Dr. Seidle has also served as president of Crane’s Local Chapter of the Federal Manager’s Association and has been an active member of the American Society of Naval Engineers and the American Foundryman’s Society.

Rear Adm. Kevin Byrne, the commander of the NAVSEA Warfare Centers, and McCormack said Seidle brings exceptional technical and managerial experience to the position and will be a great addition to the NAVSEA team.

“For me, I cannot think of a better leader to be my replacement,” McCormack said.

In a farewell email to employees at NSWC Crane, Seidle wrote, “I’m not sure the correct word for what I’m feeling about leaving the Crane family, even though I know it’s in extremely good hands with the current leadership team. Through all of my travels, these past four years in this job have been the most enjoyable part of the journey, and I know that’s a result of the connection and relationship that I feel with all of you, in ways big and small. I believe that’s what I will miss most.
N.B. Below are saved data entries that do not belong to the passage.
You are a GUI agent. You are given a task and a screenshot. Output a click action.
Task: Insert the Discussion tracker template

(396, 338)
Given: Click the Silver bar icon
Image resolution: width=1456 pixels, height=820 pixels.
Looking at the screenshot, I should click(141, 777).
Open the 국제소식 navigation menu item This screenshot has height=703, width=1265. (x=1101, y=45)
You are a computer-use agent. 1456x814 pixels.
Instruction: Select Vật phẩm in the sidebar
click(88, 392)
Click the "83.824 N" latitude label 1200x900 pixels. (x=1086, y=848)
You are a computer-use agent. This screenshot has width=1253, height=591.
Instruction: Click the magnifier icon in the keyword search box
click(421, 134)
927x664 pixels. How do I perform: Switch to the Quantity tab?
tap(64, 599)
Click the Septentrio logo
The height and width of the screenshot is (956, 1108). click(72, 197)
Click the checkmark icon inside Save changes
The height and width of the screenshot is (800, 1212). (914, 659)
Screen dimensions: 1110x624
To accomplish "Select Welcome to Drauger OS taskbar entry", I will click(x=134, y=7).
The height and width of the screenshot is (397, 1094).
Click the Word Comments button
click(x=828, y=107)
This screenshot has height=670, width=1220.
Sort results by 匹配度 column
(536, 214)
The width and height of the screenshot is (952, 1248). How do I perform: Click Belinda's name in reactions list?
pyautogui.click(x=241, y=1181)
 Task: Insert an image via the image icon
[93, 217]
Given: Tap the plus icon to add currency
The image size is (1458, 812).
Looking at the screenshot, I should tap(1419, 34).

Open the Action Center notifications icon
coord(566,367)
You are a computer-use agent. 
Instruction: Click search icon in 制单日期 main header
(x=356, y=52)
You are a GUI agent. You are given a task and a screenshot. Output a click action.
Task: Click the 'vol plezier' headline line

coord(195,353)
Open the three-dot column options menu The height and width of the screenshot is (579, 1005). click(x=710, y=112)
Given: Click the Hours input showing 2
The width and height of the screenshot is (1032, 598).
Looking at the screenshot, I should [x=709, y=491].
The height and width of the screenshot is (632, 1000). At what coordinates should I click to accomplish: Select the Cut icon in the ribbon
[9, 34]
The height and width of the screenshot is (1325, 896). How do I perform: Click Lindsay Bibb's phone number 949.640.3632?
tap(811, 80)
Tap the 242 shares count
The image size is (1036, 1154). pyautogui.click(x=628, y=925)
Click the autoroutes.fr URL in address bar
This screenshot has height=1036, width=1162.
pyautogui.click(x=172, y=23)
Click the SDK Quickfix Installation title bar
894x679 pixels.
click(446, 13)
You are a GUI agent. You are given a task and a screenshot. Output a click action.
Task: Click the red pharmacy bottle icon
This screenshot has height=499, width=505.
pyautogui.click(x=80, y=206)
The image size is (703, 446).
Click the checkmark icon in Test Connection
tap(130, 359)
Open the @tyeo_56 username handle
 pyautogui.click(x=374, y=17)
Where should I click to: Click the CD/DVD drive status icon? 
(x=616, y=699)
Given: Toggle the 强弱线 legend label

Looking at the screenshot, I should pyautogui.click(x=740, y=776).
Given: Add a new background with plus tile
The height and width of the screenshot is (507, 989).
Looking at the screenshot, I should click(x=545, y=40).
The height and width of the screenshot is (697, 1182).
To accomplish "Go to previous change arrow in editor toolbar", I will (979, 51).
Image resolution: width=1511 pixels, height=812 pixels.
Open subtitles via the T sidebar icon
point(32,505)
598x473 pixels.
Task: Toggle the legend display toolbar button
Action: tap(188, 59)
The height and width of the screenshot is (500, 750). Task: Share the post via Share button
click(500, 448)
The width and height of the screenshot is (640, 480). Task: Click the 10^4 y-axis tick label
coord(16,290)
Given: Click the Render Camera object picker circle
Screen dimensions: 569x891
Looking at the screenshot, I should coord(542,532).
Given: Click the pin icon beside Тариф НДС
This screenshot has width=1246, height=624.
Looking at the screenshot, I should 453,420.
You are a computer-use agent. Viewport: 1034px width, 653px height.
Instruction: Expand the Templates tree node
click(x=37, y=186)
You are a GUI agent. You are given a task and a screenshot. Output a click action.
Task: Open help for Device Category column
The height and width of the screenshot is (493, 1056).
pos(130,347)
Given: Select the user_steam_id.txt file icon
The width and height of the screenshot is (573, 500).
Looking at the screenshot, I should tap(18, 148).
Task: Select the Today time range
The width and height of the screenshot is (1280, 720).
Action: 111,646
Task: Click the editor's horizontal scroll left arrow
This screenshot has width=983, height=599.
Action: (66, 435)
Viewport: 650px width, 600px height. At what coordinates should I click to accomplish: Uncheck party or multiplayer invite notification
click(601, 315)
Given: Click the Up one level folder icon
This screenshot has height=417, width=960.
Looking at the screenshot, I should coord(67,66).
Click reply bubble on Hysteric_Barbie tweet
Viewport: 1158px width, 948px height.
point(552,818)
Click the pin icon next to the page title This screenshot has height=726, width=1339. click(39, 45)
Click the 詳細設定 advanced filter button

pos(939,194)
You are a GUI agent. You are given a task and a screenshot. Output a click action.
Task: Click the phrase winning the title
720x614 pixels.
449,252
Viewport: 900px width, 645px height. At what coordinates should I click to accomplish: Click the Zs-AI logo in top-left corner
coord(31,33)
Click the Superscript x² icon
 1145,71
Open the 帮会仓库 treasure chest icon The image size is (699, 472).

“I’m not going to say goodbye, because I’m not really leaving. I’m simply now your executive director instead of your technical director and look forward to continuing to work closely with all of you in the future. I also want to thank you for all the great work you’ve accomplished and are still accomplishing today; the NSWC Crane family is an incredible organization and the finest one I’ve been involved within my career.”

With more than 27,000 employees, the NAVSEA Warfare Centers represent approximately 30% of the Navy’s engineering and scientific expertise. NSWC is comprised of eight echelon-four Divisions: Carderock, Corona, Crane, Dahlgren, Indian Head Explosive Ordnance Disposal Technology, Panama City, Philadelphia and Port Hueneme, as well as two echelon-five commands: Dam Neck Activity (part of Dahlgren) and Expeditionary Exploitation Unit One (part of Indian Head). NUWC has two echelon-four divisions: Newport and Keyport, as well as one echelon-five command, Naval Sea Logistics Center (part of Keyport).

The NAVSEA Warfare Centers supply the technical operations, people, technology, engineering services and products needed to equip and support the fleet and meet the warfighters’ needs. The NAVSEA Warfare Centers are the Navy’s principal research, development, test and evaluation assessment activity for surface ship and submarine systems and subsystems.